The problem with a loan should your company falter or folds is you must still pay back the money. Your loss will garner no sympathy from the lender, so you can’t expect the loan to disappear. The lender wants their money back with interest, regardless of the health or even existence of your company. Thankfully, we’re past the days of debtors’ prison, but the consequences of defaulting on a business loan can be just as devastating to your future business opportunities.

So, starting a business with a loan is a risky proposition, but often an easier option to secure funding than from one or more investors. Still, for small businesses, a huge bank loan can be more than necessary and come with prohibitive risk. You can expect a sizable loan when you conduct business with a bank, but your start-up costs may not be that much. Taking out more money than you need is never a good idea and a sure-fire way to get into financial trouble.

Loan Options For Small Businesses

However, there are lenders that offer smaller sized loans to match small business needs. Companies like Shopify Capital or PayPal offer more manageable loan sizes that allow start-ups or small businesses the chance to get their feet under them without looming debt.

Like a bank, smaller loans from these lenders work the same way. The interest rate will depend on your credit score and there will be a specified payback period. However, unlike banks, many of these operations come with restrictions like membership to their site or availability based on longevity of the membership with the company. Further, interest rates may be higher and payback durations shorter. Some of the lenders may consider the monthly income of your business as a determining factor in your interest rate or loan amount.
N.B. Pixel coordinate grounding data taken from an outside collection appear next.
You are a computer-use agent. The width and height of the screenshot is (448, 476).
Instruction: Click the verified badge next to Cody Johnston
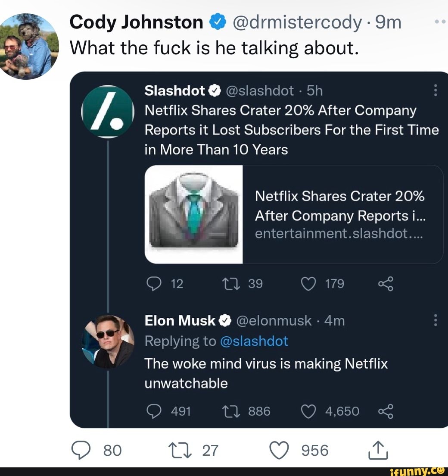click(x=217, y=21)
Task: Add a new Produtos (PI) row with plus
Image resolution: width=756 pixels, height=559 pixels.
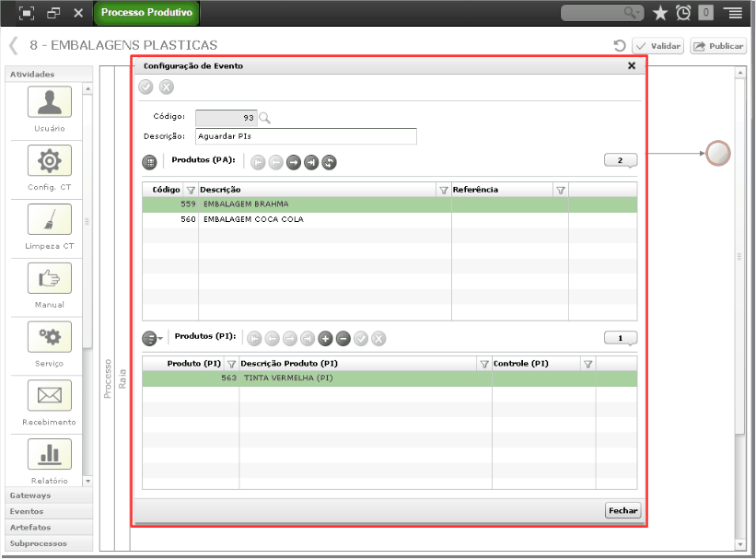Action: click(x=325, y=339)
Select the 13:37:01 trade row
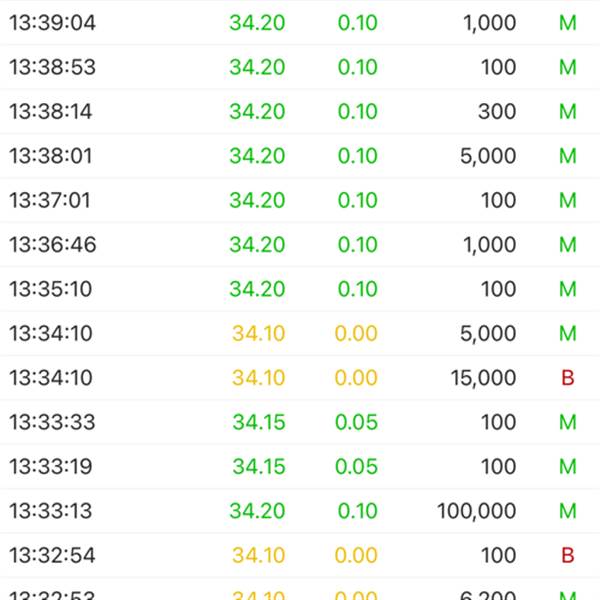 (x=300, y=200)
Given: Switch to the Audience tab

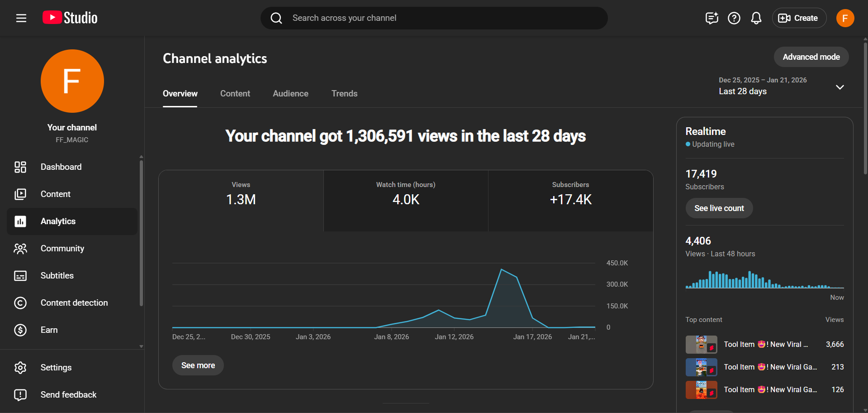Looking at the screenshot, I should point(290,94).
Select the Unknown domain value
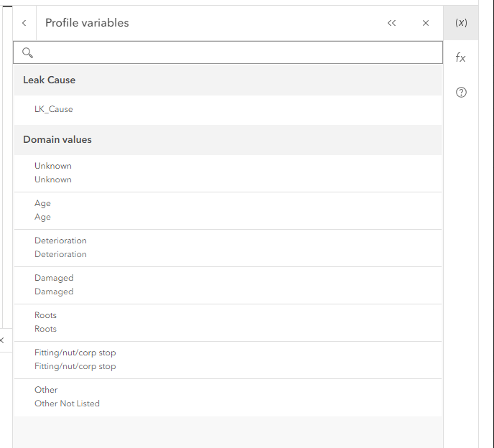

The small business lenders are a good option and less cumbersome than a bank loan for start-ups, but it pays to shop around (pun intended). Compare rates, options, restrictions, and types of loans available from each before you apply.

Certainly, have a well-shaped solid business plan and a good assessment of the market within which you’ll be competing. In the end, the source of your loan is a business decision that must be determined based on your risk tolerance.